All the matchlines are precharged to  $V_{DD}$ . As number of mismatch of words is lower than match word and those mismatched ML voltage is discharged to ground it causes large amount of energy to be wasted [1].

The comparison circuit suffers from charge sharing problem. It depend on whether the storage bits are connected to the top transistors or bottom transistors in the pull-down path.



Fig 3.2: Two possible configurations for the NOR cell: (a) the stored bit is connected to the bottom transistors of the pulldown pair, and (b) the stored bit is connected to the top transistors of the pulldown pair. [1]

In the above figure transistors are connected to the bottom transistors.

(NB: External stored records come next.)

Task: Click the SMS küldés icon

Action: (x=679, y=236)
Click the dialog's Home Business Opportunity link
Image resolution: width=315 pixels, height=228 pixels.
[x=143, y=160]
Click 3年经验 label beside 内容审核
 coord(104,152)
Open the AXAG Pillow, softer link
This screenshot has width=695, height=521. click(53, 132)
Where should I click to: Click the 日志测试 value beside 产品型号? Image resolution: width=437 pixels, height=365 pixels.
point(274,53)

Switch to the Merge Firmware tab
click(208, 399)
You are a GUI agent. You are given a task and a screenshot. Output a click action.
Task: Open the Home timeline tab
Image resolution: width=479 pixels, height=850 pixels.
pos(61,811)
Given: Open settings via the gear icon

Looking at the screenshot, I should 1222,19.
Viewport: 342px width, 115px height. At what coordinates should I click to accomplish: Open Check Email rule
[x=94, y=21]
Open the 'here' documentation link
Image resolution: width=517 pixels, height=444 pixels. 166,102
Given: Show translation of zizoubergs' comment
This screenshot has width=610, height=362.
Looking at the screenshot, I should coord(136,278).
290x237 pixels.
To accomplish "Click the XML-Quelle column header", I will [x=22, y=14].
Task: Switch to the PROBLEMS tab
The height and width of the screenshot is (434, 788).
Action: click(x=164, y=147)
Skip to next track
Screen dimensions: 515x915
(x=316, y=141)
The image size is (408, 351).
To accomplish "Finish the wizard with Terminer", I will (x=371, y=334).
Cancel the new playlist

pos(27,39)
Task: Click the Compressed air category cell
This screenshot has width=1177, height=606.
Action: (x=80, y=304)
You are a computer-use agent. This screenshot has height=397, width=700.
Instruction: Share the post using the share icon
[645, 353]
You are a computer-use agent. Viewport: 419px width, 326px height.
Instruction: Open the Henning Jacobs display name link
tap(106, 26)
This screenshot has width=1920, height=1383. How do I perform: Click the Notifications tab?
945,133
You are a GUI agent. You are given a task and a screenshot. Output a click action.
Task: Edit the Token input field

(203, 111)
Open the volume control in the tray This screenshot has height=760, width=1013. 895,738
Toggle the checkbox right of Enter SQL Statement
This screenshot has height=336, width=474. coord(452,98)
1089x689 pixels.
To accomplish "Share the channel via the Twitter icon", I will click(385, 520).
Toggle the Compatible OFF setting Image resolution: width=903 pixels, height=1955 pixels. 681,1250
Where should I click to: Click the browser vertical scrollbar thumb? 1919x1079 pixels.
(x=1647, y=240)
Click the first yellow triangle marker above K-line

Charge sharing occurs between ML and nodes  $X_1$ ,  $X_2$ . After the matchline precharge phase during searchline precharge one of the searchline is turned ON causing ML voltage  $V_{ML}$  to drop.

To solve this from this charge sharing problem configuration shown in Fig. 3.2(b) can be used where search bits are connected to the top transistors. Since stored bit is constant during a search operation, charge sharing is eliminated [1].

#### **3.2 SELECTIVE-PRECHARGE SCHEME**



Fig 3.3: Simple implementation of the selective-precharge matchline technique.

In the conventional scheme, same amount of energy is required for each matchline regardless of the data pattern and match/mismatch. Selective precharge scheme can provide a good saving in the power consumption. Except the worst case scenario selective precharge scheme is the most common method used to save power on matchline. In this scheme only a subset of TCAM cells in the entire word is compared first and further requirement of comparison is decided accordingly.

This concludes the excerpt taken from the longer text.